- **Consigna a**: Copia sin ningún cambio las líneas de los registros que empiezan en la que contiene "Tap the image notification icon in status bar" y terminan al final de los registros, incluidas la primera y la última.

- **Texto dado**:
Cuando empecé a ir a sus clases, hacía poco se había estrenado la opera que Gerardo Gandini había hecho con La ciudad ausente. Sin el lustre mítico de Respiración artificial, más compleja y distante, en mi círculo se declaraba que esa era la novela mala. Yo no coincidía. No sé si ahora podría sostener mi hipótesis, pero en mis primeras lecturas –un poco alucinadas– encontraba en la historia de amor de La ciudad ausente una evidente y sofisticada respuesta al menemismo. Lo que faltaba, la ausencia, era la actividad política. Y la mujer como artefacto técnico, como objeto de deseo, ocupaba ese lugar. Envalentonado por este tipo de asociaciones libres, le pedí a Piglia una entrevista para una revista universitaria. Se negó. La idea, me dio a entender, lo fastidiaba. Así que me derivó con otro novelista que era su amigo y estaba de visita en Buenos Aires para ser jurado en el Festival de Cine de Mar del plata. Así terminé entrevistando a Juan José Saer en el living de la casa del cineasta Nicolás Sarquís y la desgrabación de ese encuentro –todavía la conservo– nunca se publicó.

Sobre el affaire del Premio Planeta no tengo nada para decir salvo que Plata quemada es una buena novela. Y si Piglia no se supo defender como hubiera debido fue porque no logró descender hasta la mezquindad de los que lo atacaron. Él mismo había señalado que los escritores contemporáneos difícilmente podían evitar el oprobio y el gran malentendido de los premios. Para la época del escándalo, me lo crucé a Julio Schvartzman en un pasillo de la universidad. Schvartzman, que fue dentro de mi educación superior el otro lector, me dijo: “Hizo cuentas y se va”. La universidad de Buenos Aires, conocida en el mundo por su excelencia, una vez más expulsaba lo bueno para continuar administrando lo mediocre.

- **Registros**:
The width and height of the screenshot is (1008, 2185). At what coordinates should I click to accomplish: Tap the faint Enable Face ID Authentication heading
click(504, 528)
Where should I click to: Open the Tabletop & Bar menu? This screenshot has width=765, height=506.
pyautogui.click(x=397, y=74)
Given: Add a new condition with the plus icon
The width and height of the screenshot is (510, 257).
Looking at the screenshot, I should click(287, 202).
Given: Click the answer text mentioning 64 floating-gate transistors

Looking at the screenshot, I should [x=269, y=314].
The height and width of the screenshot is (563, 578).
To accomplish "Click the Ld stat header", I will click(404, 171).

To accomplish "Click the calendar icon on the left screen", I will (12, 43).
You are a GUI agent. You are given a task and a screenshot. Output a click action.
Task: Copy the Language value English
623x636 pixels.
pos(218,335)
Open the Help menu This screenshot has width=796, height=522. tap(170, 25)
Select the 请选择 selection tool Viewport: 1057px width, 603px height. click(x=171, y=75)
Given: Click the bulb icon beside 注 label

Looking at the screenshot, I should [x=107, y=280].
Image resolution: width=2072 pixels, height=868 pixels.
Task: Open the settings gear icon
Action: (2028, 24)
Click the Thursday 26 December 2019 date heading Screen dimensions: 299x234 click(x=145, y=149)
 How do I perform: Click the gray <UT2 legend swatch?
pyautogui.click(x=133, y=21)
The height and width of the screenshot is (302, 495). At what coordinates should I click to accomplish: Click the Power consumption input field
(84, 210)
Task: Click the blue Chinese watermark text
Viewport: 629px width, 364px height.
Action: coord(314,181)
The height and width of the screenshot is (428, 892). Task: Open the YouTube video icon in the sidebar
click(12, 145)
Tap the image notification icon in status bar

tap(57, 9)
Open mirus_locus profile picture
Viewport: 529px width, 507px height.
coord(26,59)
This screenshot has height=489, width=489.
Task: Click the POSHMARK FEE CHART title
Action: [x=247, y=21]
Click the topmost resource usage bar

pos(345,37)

- **Consigna b**:
Responde estas preguntas sobre el texto acerca de Piglia:
(i) ¿Para qué tipo de revista se le pidió a Piglia una entrevista?
(ii) ¿Dónde se hizo la entrevista a Juan José Saer?
(iii) ¿Qué frase dijo Julio Schvartzman en un pasillo de la universidad?

- **Respuesta completa a**:
Tap the image notification icon in status bar

tap(57, 9)
Open mirus_locus profile picture
Viewport: 529px width, 507px height.
coord(26,59)
This screenshot has height=489, width=489.
Task: Click the POSHMARK FEE CHART title
Action: [x=247, y=21]
Click the topmost resource usage bar

pos(345,37)

- **Respuesta completa b**:
(i) Para una revista universitaria.
(ii) En el living de la casa del cineasta Nicolás Sarquís.
(iii) "Hizo cuentas y se va".